Friday, June 6, 2008

Chasing the Dragon

By J. Trace Kirkwood

Day One, May 23, 2008

It's been a long time since I posted on Crossroads. In the winter, I was busy with my basketball website -- on the flip side of this one -- called Pennyrile Pick and Roll. Plus, I've written several articles for a couple of sports magazines in recent months, and that has kept me busy. Those stories have to be accurate, truthful, and non-libelous, which are three things that make me work very hard. I just can't throw words out on the page and expect everybody to be hunky-dory with them.

Also, I endured one of the worst illness of my life starting late in April, and it kept me down for nearly a month.
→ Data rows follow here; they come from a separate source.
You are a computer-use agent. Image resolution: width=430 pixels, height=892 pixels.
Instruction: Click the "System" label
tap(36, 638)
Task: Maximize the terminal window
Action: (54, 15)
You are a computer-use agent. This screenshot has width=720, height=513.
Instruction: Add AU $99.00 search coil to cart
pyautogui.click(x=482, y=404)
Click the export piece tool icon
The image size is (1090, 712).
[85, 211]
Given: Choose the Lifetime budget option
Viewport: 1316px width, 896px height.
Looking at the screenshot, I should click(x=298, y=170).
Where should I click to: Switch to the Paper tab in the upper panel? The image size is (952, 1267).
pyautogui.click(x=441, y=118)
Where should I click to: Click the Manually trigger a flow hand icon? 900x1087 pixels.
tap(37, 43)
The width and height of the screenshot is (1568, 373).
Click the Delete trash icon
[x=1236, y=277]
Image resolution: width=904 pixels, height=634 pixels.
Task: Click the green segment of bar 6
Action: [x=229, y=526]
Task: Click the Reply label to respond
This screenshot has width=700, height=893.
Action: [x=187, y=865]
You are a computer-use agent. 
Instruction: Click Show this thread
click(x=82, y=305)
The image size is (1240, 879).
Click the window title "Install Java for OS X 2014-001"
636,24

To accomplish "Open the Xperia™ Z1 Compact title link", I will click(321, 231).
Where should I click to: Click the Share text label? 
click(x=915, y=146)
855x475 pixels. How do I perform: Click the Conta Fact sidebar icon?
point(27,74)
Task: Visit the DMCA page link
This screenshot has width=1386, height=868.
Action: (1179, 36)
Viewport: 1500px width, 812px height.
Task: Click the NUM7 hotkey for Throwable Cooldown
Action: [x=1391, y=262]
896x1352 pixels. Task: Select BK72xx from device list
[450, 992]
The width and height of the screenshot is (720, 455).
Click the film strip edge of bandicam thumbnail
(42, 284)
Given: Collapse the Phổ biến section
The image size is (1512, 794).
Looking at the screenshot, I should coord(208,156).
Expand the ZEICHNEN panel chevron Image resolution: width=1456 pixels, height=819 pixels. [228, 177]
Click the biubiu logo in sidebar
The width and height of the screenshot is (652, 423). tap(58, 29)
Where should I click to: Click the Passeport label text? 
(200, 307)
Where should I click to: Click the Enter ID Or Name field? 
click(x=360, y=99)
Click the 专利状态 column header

I started passing a kidney stone, which got stuck three centimeters from my bladder. Surgery, infection, a blood/tissue clot amplified the pain and misery. If I described much more the men reading the column would break out into cold sweats, cringe, and stop and click back to their favorite sports website (hopefully the Pick and Roll).

I spent nine days in that condition. It weakened me to the point that I was collapsed in a lawn chair in my driveway, sweating painkillers and anesthesia through my pale, clammy skin. I was so tired that I could just barely move, but doctor's orders dictated that I should be walking to keep my body from shutting down. As I sat in that chair it felt like a thousand pounds of pressure was pushing me to the ground. It would've been easy to go into the house, crawl into bed, and leave my fate to death or luck.

So, when we started on a family vacation on May 23rd, I wasn't sure if I was up to the travel or the activity. We were supposed to go to Colorado this summer for two weeks, but fuel prices forced us to scale the trip back to a quick drive down to the North Carolina mountains.

I had some sense of disappointment as we trucked east and south out of Bowling Green instead of west. I was disappointed until I met The Dragon. I've always associated the term "The Dragon" or "chasing the dragon" with heroin or the use of that drug until I met the dragon that straddles the mountains along the Tennessee-North Carolina state line.

The Dragon is U.S. 129 between Tallassee, Tennessee, and Topton, North Carolina. Motorcyclists and sports car enthusiasts have popularized the nickname of the road, and it is aptly named. The stretch crossing the mountain that forms the state line has 318 curves in 11 miles. It's a road in the sense that it is asphalt and has yellow and white lines, which are used to settle disputes among insurance companies, but it is a trail in the sense that engineers hitched a paver to a team of crazed mules and ran them through the mountains.

I met the dragon at 11:15 p.m. on the night of May 23rd. I had no idea what I was getting into, and for several minutes I was convinced that I made a horrible mistake. About halfway up the mountain I found myself wishing that I was chasing some other dragon, except I did not know of the road's infamous reputation and colorful nickname. Outside of several expletives I called the road, I arrived on "The Vomit Comet" because my kids were in the backseat pleading for me to stop and let them puke at the side of the road. There was no place to stop, so I told them to hang their heads out the window. They didn't and, thankfully, they held their suppers.

Worrying that I was lost, I breathed a sigh of relief when I found North Carolina Highway 28 in the darkness of midnight and towering hardwoods. NC 28 was no better than U.S. 129, and I later discovered that same people who named the latter call the former "The Hellbender," which is a tip-of-the-hat to a salamander found in the mountain streams of the region. The Hellbender is as curvy as 129.

We had a cabin reserved at Fontana Village Resort, which is located near Fontana Dam on NC 28. When we finally got there I collapsed into bed. It was my longest drive since my ordeal earlier in the month, and the twisting turning of those two roads took the last of my energy. As I lay in bed drifting off to sleep, I felt the swaying of my vehicle as if I were still driving. I remember fishing off a floating dock when I was a little boy. I was on that thing all day, and when I laid down to sleep that night I could still feel the bobbing of that dock.

I flinched out of sleep several times that night turning the steering wheel of my vehicle in some tight turn on the Dragon or the Hellbender. I was chasing the dragon in my sleep and wondered if the painkiller tormented sleep from my illness had returned.